- **Exercise description**
Write out the lines below exactly, all of them, leaving out the pictures.
>> begin Task inputs
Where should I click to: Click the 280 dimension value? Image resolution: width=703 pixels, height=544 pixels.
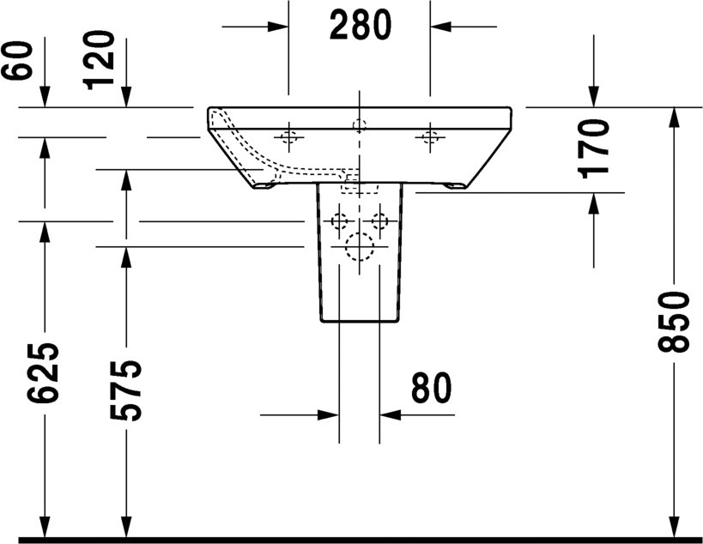[361, 26]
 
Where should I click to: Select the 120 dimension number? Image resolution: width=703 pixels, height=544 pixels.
[99, 60]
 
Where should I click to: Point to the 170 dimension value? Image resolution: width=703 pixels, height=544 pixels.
[595, 148]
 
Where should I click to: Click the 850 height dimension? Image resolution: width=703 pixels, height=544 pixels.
[674, 321]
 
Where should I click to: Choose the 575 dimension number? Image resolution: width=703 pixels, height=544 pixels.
[126, 390]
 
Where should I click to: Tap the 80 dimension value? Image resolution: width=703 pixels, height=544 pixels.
[431, 388]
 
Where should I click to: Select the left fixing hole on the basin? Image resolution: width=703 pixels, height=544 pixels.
[289, 136]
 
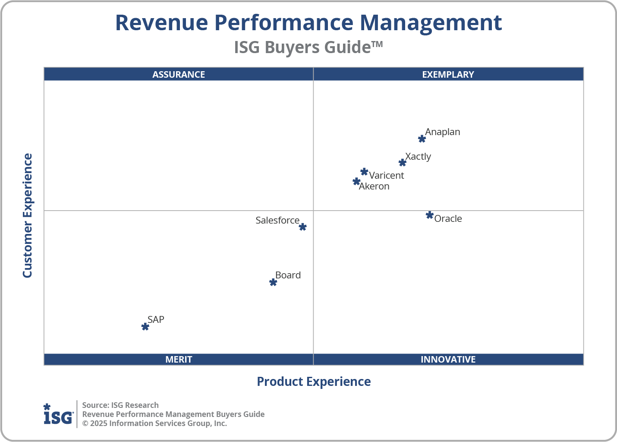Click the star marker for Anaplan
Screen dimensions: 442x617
tap(422, 139)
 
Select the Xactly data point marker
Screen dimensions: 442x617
tap(402, 163)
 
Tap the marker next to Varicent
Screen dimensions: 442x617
tap(364, 172)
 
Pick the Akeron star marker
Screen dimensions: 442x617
tap(356, 181)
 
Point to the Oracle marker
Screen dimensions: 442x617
tap(429, 215)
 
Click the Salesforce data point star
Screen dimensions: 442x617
tap(302, 227)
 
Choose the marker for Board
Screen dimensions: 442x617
tap(273, 282)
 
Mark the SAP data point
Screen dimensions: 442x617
tap(145, 327)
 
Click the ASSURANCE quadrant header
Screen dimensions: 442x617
tap(179, 74)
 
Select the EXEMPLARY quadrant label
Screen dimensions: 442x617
tap(448, 74)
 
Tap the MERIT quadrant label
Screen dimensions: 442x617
tap(179, 359)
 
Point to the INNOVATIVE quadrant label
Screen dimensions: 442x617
tap(448, 359)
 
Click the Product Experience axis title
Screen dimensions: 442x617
tap(314, 382)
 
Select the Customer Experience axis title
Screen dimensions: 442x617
tap(28, 216)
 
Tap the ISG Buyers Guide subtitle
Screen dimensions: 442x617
tap(308, 47)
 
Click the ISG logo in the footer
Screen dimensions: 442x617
tap(58, 414)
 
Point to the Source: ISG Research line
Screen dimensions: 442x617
tap(120, 405)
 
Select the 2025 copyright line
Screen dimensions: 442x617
tap(154, 423)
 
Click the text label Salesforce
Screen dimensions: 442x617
tap(277, 220)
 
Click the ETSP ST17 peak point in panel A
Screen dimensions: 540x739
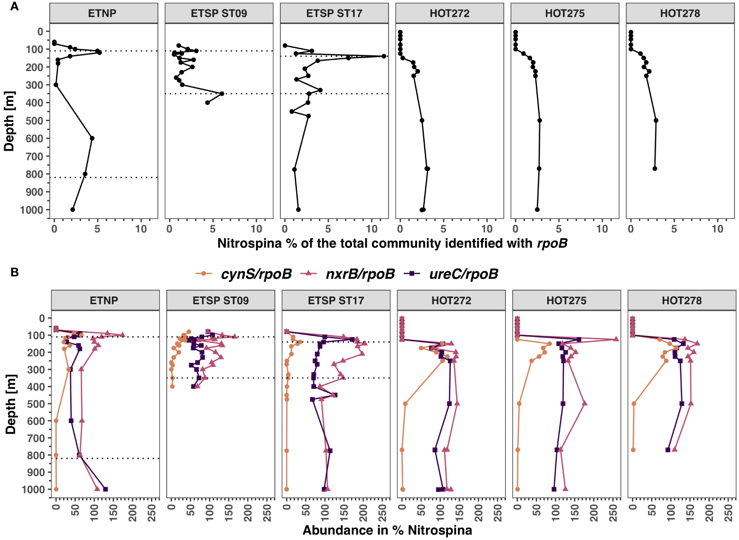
>> end Task inputs
- **Full solution**
Where should I click to: Click the 280 dimension value? Image resolution: width=703 pixels, height=544 pixels.
[361, 26]
 
Where should I click to: Select the 120 dimension number? Image resolution: width=703 pixels, height=544 pixels.
[99, 60]
 
Where should I click to: Point to the 170 dimension value? Image resolution: width=703 pixels, height=544 pixels.
[595, 148]
 
Where should I click to: Click the 850 height dimension? Image resolution: width=703 pixels, height=544 pixels.
[674, 321]
 
Where should I click to: Choose the 575 dimension number? Image resolution: width=703 pixels, height=544 pixels.
[126, 390]
 
Where should I click to: Tap the 80 dimension value? Image resolution: width=703 pixels, height=544 pixels.
[431, 388]
 
Where should I click to: Select the left fixing hole on the basin? Image resolution: width=703 pixels, height=544 pixels.
[289, 136]
 
Click the star marker for Anaplan
Screen dimensions: 442x617
tap(422, 139)
 
Select the Xactly data point marker
Screen dimensions: 442x617
tap(402, 163)
 
Tap the marker next to Varicent
Screen dimensions: 442x617
tap(364, 172)
 
Pick the Akeron star marker
Screen dimensions: 442x617
tap(356, 181)
 
Point to the Oracle marker
Screen dimensions: 442x617
tap(429, 215)
 
Click the Salesforce data point star
Screen dimensions: 442x617
tap(302, 227)
 
Choose the marker for Board
Screen dimensions: 442x617
tap(273, 282)
 
Mark the SAP data point
Screen dimensions: 442x617
tap(145, 327)
 
Click the ASSURANCE quadrant header
Screen dimensions: 442x617
tap(179, 74)
 
Select the EXEMPLARY quadrant label
Screen dimensions: 442x617
tap(448, 74)
 
Tap the MERIT quadrant label
Screen dimensions: 442x617
tap(179, 359)
 
Point to the INNOVATIVE quadrant label
Screen dimensions: 442x617
tap(448, 359)
 
Click the Product Experience axis title
Screen dimensions: 442x617
tap(314, 382)
 
Select the Customer Experience axis title
Screen dimensions: 442x617
tap(28, 216)
 
Tap the ISG Buyers Guide subtitle
Screen dimensions: 442x617
tap(308, 47)
 
Click the ISG logo in the footer
Screen dimensions: 442x617
tap(58, 414)
 
Point to the Source: ISG Research line
Screen dimensions: 442x617
tap(120, 405)
 
Select the 2025 copyright line
Screen dimensions: 442x617
tap(154, 423)
 
Click the text label Salesforce
Screen dimensions: 442x617
tap(277, 220)
 
Click the ETSP ST17 peak point in panel A
Screen dimensions: 540x739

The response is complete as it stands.